Reddit user considers 8x 3090s upgrade for better LLM hosting
A hobbyist AI builder seeks advice on 192GB VRAM setups for models beyond Qwen 3.6 27B.
A Reddit user (anitamaxwynnn69) posted a detailed hardware upgrade query from their current 4x 3090s setup hosting a Qwen 3.6 27B 128K model in full precision. They're looking for a middle-tier upgrade path that yields noticeable model performance improvements without breaking the bank on a $10k+ B6000. The main candidates are adding another 4x 3090s (total 8 cards, 192GB VRAM, ~$4k) or buying a single RTX B5000 (48GB VRAM, ~$4,200). They question whether the B5000's VRAM-per-dollar math makes sense compared to 4 more 3090s, and whether model providers (like those behind DSv4 or MiniMax M2.7) are targeting the 192GB tier for future releases.
Beyond cost, the user highlights key technical constraints: running DSv4 on Ampere architecture (3090s) may be painful, and with 8 cards the slowest PCIe link would be 4.0 x8. Their use case is personal tinkering—coding for a living and enjoying building rigs—not heavy production.

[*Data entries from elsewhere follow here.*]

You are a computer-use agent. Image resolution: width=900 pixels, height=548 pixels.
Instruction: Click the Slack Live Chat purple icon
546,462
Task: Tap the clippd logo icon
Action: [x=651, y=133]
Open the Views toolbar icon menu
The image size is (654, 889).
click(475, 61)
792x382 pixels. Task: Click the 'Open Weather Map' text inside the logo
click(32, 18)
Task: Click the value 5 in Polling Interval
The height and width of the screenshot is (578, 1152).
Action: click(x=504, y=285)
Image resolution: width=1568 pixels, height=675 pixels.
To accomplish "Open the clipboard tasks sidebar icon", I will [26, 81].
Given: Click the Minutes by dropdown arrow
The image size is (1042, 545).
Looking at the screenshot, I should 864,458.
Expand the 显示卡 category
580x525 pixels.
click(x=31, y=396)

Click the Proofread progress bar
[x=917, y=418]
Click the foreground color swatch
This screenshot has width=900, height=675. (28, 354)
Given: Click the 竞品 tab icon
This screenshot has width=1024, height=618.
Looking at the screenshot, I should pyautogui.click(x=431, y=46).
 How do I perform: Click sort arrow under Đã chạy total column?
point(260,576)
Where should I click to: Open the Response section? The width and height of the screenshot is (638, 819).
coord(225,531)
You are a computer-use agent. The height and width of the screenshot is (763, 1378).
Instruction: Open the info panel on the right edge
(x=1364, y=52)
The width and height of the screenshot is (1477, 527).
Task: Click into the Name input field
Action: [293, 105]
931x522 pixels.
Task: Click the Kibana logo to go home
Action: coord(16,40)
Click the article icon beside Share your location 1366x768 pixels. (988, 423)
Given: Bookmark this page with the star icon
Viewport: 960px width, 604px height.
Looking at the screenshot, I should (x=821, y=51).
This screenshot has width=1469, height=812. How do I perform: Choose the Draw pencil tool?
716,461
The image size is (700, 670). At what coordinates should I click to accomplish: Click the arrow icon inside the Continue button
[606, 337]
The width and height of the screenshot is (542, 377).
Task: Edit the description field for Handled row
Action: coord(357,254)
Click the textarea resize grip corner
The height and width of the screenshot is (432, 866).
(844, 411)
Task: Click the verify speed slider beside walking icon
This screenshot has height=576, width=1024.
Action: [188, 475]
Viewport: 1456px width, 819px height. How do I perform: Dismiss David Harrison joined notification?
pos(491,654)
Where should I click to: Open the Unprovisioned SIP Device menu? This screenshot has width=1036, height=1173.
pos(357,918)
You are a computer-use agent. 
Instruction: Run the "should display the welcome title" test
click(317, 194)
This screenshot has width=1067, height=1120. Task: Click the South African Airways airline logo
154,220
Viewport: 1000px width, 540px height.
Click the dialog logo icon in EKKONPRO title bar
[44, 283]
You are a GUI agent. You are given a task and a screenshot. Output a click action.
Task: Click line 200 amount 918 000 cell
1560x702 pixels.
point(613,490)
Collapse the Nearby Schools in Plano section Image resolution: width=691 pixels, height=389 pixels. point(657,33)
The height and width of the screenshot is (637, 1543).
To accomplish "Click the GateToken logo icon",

They plan to power the expanded setup from two separate circuits and power-limit each card to 220W. The post has sparked community discussion on whether 192GB VRAM setups are future-proof for open-source models like Qwen, Llama, and potential MoE architectures.
- Adding 4 more 3090s costs ~$4k for 96GB VRAM; an RTX B5000 costs $4,200 for only 48GB.
- DSv4 may underperform on Ampere (3090s) due to architecture limitations.
- PCIe 4.0 x8 becomes the bottleneck with 8 cards, affecting inter-GPU communication.
Why It Matters
This decision reflects the broader trade-off between VRAM capacity and architecture efficiency for hobbyist AI builders.